The present studies, conducted with full-length rMMP-1 that includes both the catalytic and pexin domains, demonstrate that acquisition of catalytic activity by collagenase is coupled to protein conformational changes induced by Ca²⁺ binding. Binding was cooperative as assessed by both structural and activity changes. The observation that a lower Ca²⁺ concentration is required for catalytic activity compared with development of the fluorescence changes suggests that fewer binding sites influence catalysis, whereas the fluorescence changes involve sites other than those necessary for catalytic efficiency. Our studies with the full-length protein extend previous studies conducted with the catalytic domain alone. Lowry et al. (17) showed that both Ca²⁺ and Zn²⁺ stabilized a recombinant collagenase catalytic domain against denaturation by GdnHCl, and Housley et al. (18) reported that Ca²⁺ stabilized the catalytic domain of recombinant stromelysin against heat denaturation. In addition, activation of prostromelysin-1 by an organomercurial in the presence of 0.1 mM Ca²⁺ resulted in autolysis that could be prevented with 5 mM Ca²⁺ (18). These data indicate that Ca²⁺ stabilizes a compact protein structure that is less susceptible to denaturation and proteolysis. Our results show that Ca²⁺ binding to full-length rMMP-1 results in local conformational change(s) that do not detectably alter the secondary structure of the protein but do change tertiary structure as reflected in the environment of tryptophyl and tyrosyl residues. The change in tertiary structure in the absence of secondary structural changes suggests that Ca²⁺ removal may produce a "molten globule-like" structure (20).

The emission maximum of denatured MMP-1 is at 356 nm (20), characteristic of tryptophan in water, whereas the emission maximum of the Ca²⁺-deficient enzyme shifts only to 340 nm. Thus the change in tryptophyl environment brought about by Ca²⁺ release is less drastic than complete unfolding. In our study of GdnHCl-induced denaturation of rMMP-1, we observed a folding intermediate with an emission maximum at 340 nm at 1 M denaturant (20). However, it is unlikely that the Ca²⁺-free form of MMP-1 in the present study is the same as this intermediate because in 1 M GdnHCl, there was an increase, rather than a decrease, in emission intensity.

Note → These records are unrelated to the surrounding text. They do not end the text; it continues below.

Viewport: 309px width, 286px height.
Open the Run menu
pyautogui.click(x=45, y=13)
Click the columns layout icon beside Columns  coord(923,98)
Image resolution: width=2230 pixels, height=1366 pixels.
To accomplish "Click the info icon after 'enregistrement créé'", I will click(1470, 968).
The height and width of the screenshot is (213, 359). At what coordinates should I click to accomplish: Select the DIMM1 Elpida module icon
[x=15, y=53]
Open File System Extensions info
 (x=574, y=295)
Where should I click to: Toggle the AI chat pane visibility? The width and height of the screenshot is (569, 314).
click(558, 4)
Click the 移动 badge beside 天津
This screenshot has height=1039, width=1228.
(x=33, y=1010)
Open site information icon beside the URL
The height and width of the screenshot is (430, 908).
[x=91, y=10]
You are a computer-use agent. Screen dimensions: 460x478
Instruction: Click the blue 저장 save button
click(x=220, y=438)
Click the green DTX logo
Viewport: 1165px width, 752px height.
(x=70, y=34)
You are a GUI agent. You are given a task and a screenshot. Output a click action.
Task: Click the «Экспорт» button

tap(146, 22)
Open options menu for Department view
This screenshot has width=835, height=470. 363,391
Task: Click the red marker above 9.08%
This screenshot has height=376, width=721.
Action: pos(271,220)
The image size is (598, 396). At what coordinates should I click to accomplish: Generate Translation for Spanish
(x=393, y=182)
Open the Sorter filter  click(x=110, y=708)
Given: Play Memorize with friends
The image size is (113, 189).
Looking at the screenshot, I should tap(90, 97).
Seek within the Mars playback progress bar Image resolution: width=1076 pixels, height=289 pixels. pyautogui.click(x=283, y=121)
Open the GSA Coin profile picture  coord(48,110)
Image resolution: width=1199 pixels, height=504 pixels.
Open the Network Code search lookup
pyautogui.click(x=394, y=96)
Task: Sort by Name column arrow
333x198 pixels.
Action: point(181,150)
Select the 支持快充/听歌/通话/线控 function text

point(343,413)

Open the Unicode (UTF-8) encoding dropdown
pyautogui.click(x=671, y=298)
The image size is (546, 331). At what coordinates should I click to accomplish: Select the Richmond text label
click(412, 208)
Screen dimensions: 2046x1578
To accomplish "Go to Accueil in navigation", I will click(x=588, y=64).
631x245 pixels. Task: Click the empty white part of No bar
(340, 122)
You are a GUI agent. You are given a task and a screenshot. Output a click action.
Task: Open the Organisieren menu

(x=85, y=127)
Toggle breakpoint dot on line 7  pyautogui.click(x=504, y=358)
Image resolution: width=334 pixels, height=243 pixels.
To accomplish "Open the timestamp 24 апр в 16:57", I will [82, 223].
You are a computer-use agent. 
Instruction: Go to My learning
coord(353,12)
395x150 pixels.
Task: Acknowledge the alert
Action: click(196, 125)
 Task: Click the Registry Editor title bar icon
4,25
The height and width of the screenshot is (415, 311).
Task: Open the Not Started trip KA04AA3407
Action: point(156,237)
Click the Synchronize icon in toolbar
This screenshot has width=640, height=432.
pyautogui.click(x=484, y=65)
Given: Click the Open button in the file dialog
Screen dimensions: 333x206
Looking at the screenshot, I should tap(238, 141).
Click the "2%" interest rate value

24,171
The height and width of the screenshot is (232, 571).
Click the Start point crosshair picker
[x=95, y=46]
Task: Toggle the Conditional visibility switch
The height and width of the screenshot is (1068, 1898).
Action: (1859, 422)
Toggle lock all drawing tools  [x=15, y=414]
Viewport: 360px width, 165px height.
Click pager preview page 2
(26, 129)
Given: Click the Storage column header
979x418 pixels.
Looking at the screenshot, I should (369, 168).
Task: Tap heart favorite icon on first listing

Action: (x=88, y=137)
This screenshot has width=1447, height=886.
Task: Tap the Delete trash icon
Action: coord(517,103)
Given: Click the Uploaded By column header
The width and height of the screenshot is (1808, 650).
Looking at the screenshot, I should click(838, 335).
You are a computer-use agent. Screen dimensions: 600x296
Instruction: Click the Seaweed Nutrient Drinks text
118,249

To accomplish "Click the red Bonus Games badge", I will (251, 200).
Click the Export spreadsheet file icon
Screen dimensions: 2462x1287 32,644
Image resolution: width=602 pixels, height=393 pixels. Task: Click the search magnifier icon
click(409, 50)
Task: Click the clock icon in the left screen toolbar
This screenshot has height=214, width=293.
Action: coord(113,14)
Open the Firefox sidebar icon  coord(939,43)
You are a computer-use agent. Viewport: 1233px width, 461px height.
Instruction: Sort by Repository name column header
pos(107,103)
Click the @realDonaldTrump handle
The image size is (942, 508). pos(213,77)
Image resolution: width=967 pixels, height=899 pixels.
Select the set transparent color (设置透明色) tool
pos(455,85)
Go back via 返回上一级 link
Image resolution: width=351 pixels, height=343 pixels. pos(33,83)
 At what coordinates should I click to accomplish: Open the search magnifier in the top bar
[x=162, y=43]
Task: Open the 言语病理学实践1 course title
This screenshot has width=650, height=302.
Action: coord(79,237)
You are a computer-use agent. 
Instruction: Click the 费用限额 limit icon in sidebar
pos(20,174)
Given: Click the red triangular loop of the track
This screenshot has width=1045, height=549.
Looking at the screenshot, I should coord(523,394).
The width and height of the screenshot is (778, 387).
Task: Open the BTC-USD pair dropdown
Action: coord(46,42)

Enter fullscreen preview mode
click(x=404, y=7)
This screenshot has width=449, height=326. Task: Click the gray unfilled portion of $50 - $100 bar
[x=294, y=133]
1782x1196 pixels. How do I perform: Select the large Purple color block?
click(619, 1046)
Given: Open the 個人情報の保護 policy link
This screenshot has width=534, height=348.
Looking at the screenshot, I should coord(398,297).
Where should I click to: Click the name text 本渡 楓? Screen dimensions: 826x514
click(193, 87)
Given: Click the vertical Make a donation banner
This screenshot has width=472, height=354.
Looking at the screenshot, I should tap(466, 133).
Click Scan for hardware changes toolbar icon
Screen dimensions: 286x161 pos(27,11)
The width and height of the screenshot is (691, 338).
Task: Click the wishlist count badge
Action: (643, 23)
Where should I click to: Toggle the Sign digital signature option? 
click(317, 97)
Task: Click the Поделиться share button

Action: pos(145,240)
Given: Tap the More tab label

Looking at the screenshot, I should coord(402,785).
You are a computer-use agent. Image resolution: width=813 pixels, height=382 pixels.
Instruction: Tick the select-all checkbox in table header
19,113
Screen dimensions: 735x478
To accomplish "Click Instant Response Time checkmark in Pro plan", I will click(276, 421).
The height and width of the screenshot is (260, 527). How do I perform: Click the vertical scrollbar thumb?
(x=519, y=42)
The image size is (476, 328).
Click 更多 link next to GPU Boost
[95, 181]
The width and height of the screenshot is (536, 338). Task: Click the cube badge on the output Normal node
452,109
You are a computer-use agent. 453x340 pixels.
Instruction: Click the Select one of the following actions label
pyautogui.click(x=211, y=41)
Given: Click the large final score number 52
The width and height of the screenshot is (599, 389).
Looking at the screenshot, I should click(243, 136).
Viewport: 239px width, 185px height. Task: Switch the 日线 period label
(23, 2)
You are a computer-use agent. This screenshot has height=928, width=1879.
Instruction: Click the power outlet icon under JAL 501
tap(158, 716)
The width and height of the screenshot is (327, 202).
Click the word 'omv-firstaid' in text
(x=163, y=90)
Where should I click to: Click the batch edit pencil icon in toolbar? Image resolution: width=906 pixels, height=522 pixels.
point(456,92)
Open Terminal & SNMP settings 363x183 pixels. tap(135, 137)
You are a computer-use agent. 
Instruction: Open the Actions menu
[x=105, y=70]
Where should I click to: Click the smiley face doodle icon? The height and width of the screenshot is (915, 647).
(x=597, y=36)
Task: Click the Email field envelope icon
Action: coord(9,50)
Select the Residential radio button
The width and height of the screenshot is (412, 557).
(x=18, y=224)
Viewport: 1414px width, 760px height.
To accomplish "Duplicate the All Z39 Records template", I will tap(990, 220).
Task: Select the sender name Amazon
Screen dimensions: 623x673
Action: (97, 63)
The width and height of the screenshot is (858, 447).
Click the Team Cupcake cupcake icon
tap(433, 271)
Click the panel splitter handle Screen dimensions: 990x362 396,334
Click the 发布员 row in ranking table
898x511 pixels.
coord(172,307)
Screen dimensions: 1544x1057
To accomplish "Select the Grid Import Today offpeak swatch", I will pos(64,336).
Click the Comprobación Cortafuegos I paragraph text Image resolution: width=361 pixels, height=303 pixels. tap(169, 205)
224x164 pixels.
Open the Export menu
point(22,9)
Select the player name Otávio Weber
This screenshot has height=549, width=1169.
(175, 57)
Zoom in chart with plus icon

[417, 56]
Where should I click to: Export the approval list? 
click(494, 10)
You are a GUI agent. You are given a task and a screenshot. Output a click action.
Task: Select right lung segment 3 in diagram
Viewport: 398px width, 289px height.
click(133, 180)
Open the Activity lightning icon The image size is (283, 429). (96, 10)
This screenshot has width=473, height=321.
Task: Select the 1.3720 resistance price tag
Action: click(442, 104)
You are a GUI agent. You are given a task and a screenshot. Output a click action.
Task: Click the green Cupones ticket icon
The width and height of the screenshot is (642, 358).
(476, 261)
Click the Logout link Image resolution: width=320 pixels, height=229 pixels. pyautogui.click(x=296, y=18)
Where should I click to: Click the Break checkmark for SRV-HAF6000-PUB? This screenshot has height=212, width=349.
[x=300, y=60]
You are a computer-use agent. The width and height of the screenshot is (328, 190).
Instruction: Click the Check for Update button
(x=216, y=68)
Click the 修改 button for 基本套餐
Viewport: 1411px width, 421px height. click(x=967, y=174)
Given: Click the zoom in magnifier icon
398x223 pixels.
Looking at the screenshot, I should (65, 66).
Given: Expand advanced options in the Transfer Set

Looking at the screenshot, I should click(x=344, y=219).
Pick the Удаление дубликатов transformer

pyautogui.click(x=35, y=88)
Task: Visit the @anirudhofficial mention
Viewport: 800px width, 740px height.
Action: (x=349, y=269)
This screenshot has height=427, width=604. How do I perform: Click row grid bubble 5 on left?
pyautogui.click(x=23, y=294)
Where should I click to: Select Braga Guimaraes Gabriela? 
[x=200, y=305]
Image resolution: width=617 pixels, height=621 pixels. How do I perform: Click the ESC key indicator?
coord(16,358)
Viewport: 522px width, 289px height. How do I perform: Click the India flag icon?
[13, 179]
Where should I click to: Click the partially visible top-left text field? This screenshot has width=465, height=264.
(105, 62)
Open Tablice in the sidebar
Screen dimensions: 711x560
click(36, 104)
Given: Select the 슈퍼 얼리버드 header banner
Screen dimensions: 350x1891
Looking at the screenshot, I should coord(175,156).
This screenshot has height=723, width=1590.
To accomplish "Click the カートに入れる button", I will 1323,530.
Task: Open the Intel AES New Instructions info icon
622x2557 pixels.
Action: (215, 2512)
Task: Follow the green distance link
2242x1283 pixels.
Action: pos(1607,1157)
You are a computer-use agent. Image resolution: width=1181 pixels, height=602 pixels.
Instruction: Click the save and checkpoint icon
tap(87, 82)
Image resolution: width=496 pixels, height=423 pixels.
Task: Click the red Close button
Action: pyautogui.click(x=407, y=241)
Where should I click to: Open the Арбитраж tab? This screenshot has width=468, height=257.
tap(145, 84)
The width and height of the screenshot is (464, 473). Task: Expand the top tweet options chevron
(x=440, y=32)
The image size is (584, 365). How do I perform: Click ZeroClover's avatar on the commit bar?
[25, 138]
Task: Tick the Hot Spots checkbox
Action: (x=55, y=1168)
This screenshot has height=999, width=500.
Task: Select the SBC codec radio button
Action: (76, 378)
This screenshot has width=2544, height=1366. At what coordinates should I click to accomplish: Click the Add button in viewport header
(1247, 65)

MMP-1 contains one tryptophyl residue in the propeptide, three in the catalytic domain and four in the pexin domain. Assignment of the fluorescence changes to particular residues is of course impossible from the data at hand. Lovejoy et al. (13) suggested that in 19-kDa collagenase one of the calcium ions and the structural zinc may stabilize a surface loop by fastening it to two  strands. Neither the loop nor the two strands contain tyrosyl or tryptophyl side chains that might be directly affected by Ca²⁺. Thus, it is likely that any conformational change induced by Ca²⁺ binding at this site is propagated to other regions of the structure. The two Ca²⁺ in the pexin domain of pig collagenase also appear to link structural domains together: -sheet-1 to sheet 3 and -sheet-4 to sheet 2 (16). Two of the four pexin tryptophyl residues are located within these sheets; Trp³⁴⁹ is in sheet 2, and Trp³⁹⁸ is in sheet 3. Thus, it is reasonable to assign at least a portion of the Ca²⁺-dependent fluorescence change to them. In addition, both tryptophyls are close in the primary structure to tyrosyl residues [YW³⁴⁹A and YW³⁹⁸RY (29)]. Variation in the relationship between these groups should influence the efficiency of excitation energy transferred from tyrosyl to tryptophyl residues. However, the quenching of tyrosyl emission observed on Ca²⁺ dissociation was accompanied by decreased, rather than increased, tryptophyl emission, as would be expected if altered transfer efficiency were the sole basis for the altered fluorescence.